U.S. Journalist, Home From Hostage Ordeal, Gives Thanks
Boston (AFP) – A U.S. journalist taken hostage by Al-Qaeda-linked militants in Syria thanked those who supported him during his two years in captivity Wednesday, saying he was “just overwhelmed with emotion.”
Peter Theo Curtis, 45, made a brief statement to reporters outside his mother Nancy Curtis’s house in Cambridge, Massachusets, the morning after his return home.
“I had no idea when I was in prison .. that so much effort was being expended on my behalf,” he said. “Now having found out, I am just overwhelmed with emotion.”
Curtis, who arrived in Boston on Tuesday from Tel Aviv after having been released to UN peacekeepers, said he was taken aback by the many total strangers who came up to him to welcome him back.
“I suddenly remember how good the American people are and what kindness they have in their hearts and to all those people, I say a huge thank you from my heart, from the bottom of my heart,” he said.
The freelance journalist and author was released on Sunday, less than a week after grisly footage emerged of the execution of another U.S. hostage, journalist James Foley, by the so-called Islamic State — a separate group from the one that held Curtis.
The group has also threatened to kill a second captive American journalist, Steven Sotloff, if U.S. President Barack Obama did not change course.
And, according to U.S. media reports, the group is also holding a third American, a 26-year-old female aid worker.
Curtis’s family has said the Qatari government had repeatedly reassured them that it had not won his freedom through a cash payment, amid a growing debate over the U.S. policy of refusing to pay ransoms to extremist groups.
Washington sticks to a policy of never paying ransoms, saying that doing so would endanger Americans all over the world.
“I am overwhelmed with relief that this day has come and my son is standing beside me.

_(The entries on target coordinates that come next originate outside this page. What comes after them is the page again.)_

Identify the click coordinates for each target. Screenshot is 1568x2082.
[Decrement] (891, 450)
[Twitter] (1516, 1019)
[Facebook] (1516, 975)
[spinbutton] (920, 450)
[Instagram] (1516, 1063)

But this is a sober occasion because of the events of the past week. My heart goes out to the other families who are suffering,” Nancy Curtis said on her son’s arrival Tuesday.

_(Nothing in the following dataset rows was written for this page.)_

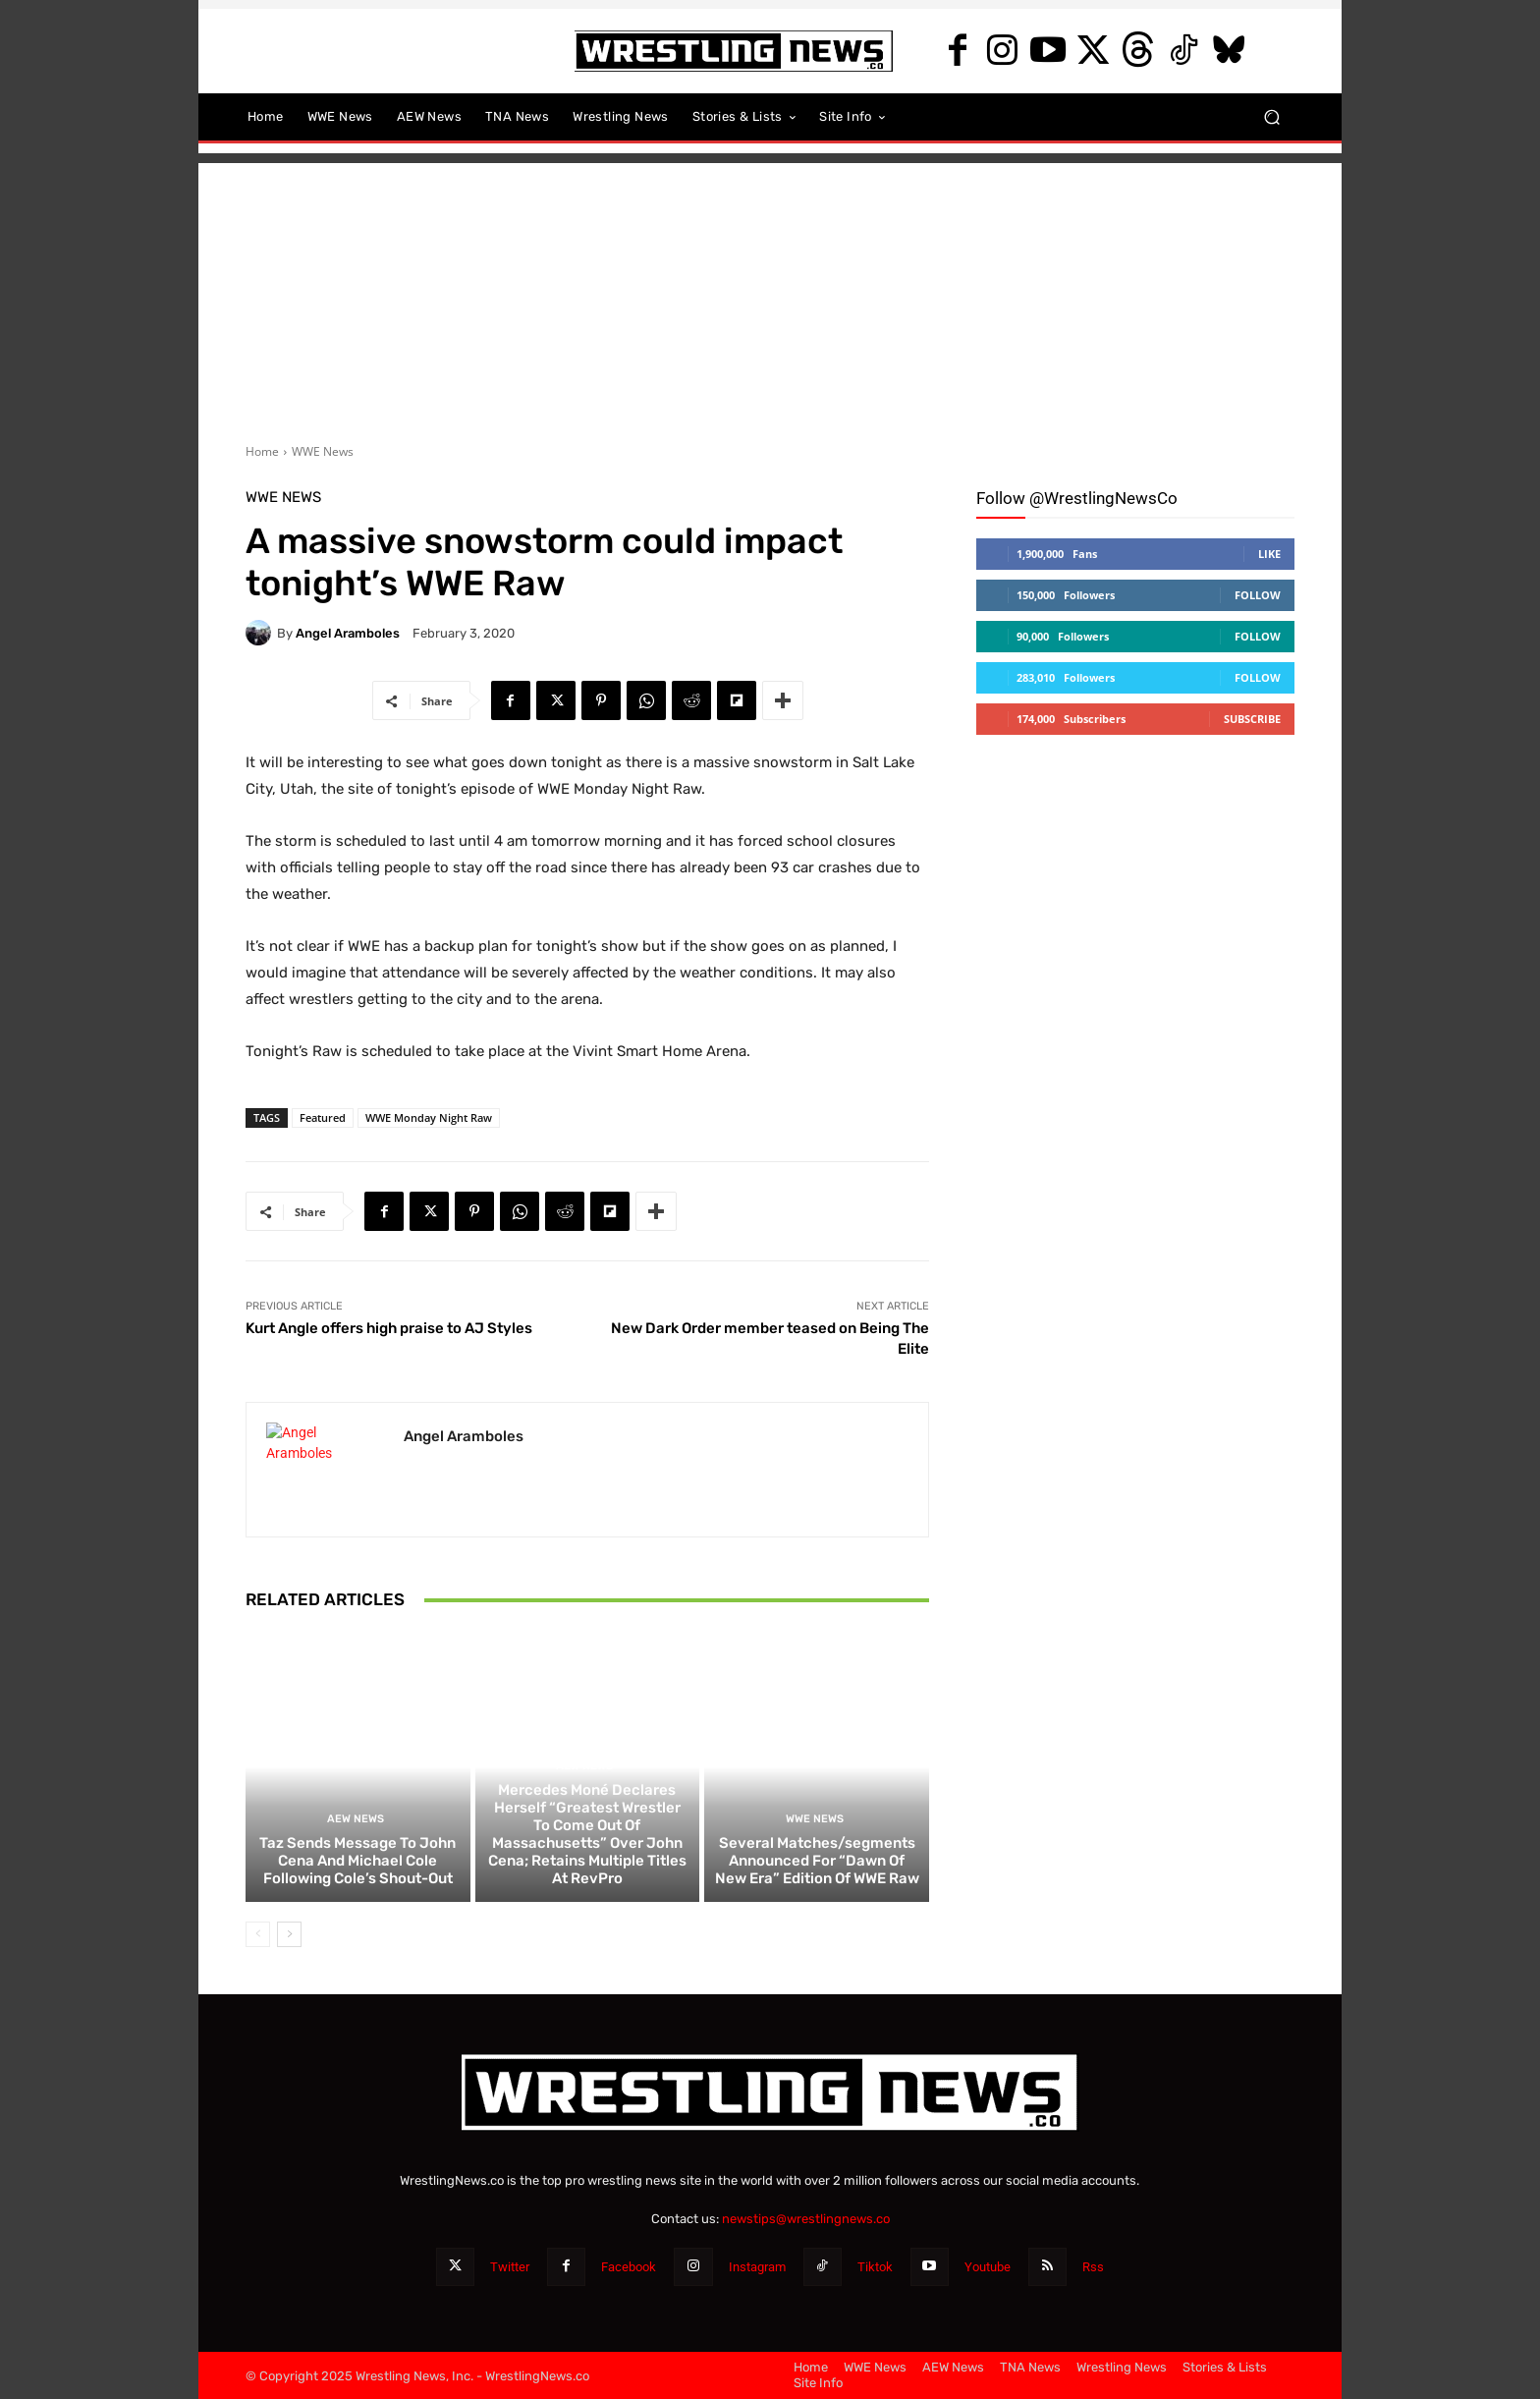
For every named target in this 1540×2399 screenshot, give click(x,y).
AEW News (355, 1818)
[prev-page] (258, 1934)
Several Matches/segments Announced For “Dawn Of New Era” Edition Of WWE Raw (817, 1860)
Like (1269, 553)
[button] (1271, 117)
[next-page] (289, 1934)
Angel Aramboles (348, 633)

“I would like to thank the many public and private individuals all over the world who have worked so hard to bring Theo home.”
Curtis was captured shortly before he crossed into Syria in October 2012 and was held by the Al-Qaeda splinter group known as Al-Nusra front, according to his family.
During his captivity, media outlets had refrained from using Curtis’s name at the request of the family.
After his return to the United States, the family requested privacy.
“We greatly appreciated the support of the press while Theo was in captivity,” Nancy said.
“We now ask for some private time to adjust. Theo will be the best person to tell his story when he is ready.”
Curtis was handed over to UN peacekeepers in the Golan Heights late Sunday and taken to Tel Aviv by U.S. government officials.
The Islamic State and Al-Nusra are rooted in Al-Qaeda in Iraq but the two groups have been openly at war with each other in Syria since early this year.